Although EB processing is widely used for welding of metals, it is less well known for its surface treatment and texturing capability. In recent years, texturing has been developed to such a stage that it can be exploited commercially; the process being based on the electro-magnetic manipulation of the beam, at very high speed across a surface, to leave local spots of melted material having a dimpled texture. The beam locally melts and vaporises the surface, the vapour pressure then expelling material from a formed shallow hole, with the displaced material being manipulated to form specific features around the shallow hole, Fig.6. Such a finish increases surface area and greatly enhances adhesion onto the surface of coatings such a PVD (physical vapour deposition) or thermal spray.

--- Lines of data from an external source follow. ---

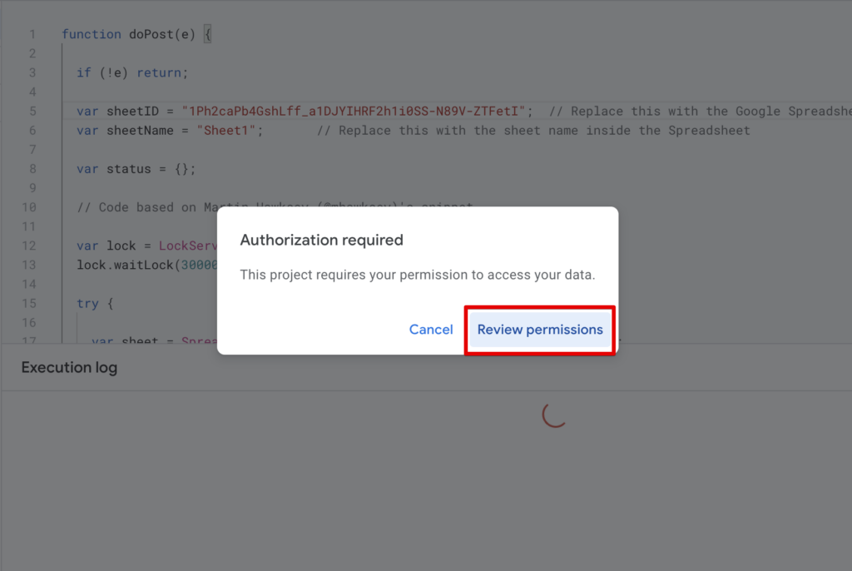Click the Authorization required dialog title
The image size is (852, 571).
[x=321, y=240]
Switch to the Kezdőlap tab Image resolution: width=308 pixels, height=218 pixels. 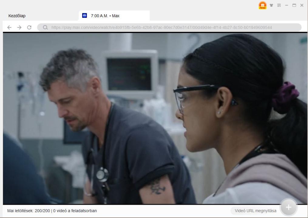tap(17, 16)
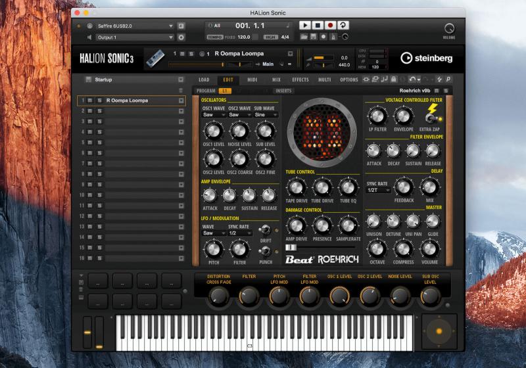This screenshot has height=368, width=526.
Task: Expand the Saffire 6USB2.0 device dropdown
Action: point(172,26)
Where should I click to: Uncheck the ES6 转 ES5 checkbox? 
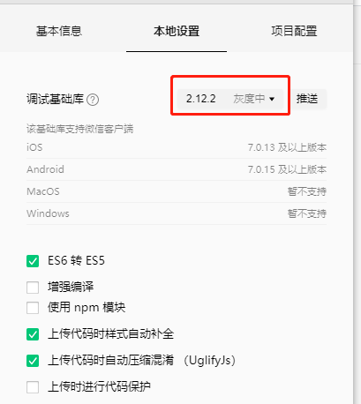tap(33, 261)
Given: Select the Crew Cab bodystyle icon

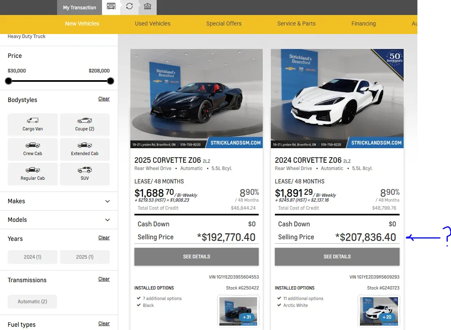Looking at the screenshot, I should coord(33,145).
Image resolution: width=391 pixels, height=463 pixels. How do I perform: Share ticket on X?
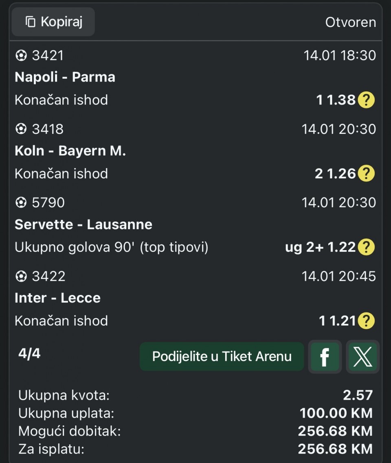click(362, 357)
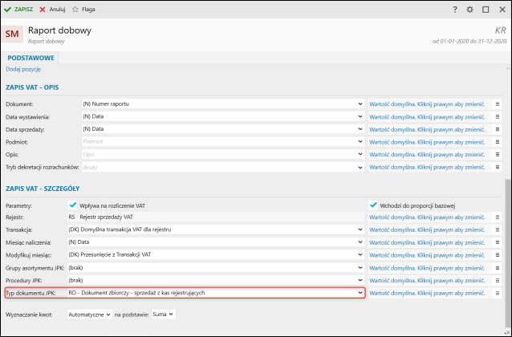The height and width of the screenshot is (337, 512).
Task: Click the green ZAPISZ save checkmark
Action: [x=7, y=9]
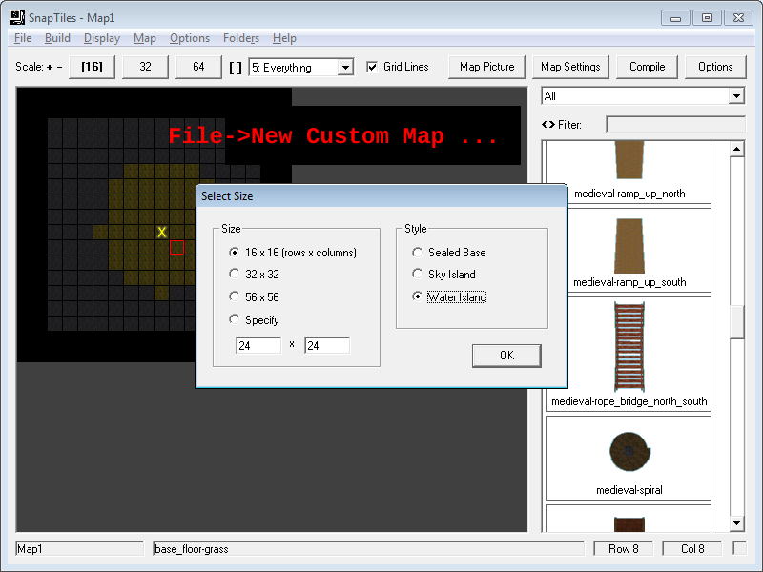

Fig.6. An electron beam textured surface on 316 stainless steel
Fig.6. An electron beam textured surface on 316 stainless steel

Surfi-Sculpt TM is an extension of surface texturing and is a new and revolutionary materials processing technology [4,5] that enables controlled surface features to be developed on a range of materials, predominantly metal but with scope also for polymers and ceramics. Surfi-Sculpt features are developed by utilising a series of electro-magneticcoils to firstly focus the beam, then to deflect the beam around the material surface in a rapid and controlled manner at selected points on the surface. At each point a molten pool is formed, and the beam is then translated sideways which leads to material being moved from within the hole to region(s) around the hole as a result of vapour pressure and surface tension effects, Fig.7 and 8. By repeating this process at many local sites, protrusions of up to 2mm height and 0.2mm width are formed, each of which is accompanied by one or more corresponding intrusions or holes.


Fig.7. Schematic of the Surfi-sculpt process
Fig.7. Schematic of the Surfi-sculpt process
Fig.8. EB Surfi-Sculpt surface
Fig.8. EB Surfi-Sculpt surface

Unique patterns can be developed by the controlled manipulation of the beam, the variety of features possible seeming somewhat limitless currently, [6] Fig.9 and 10.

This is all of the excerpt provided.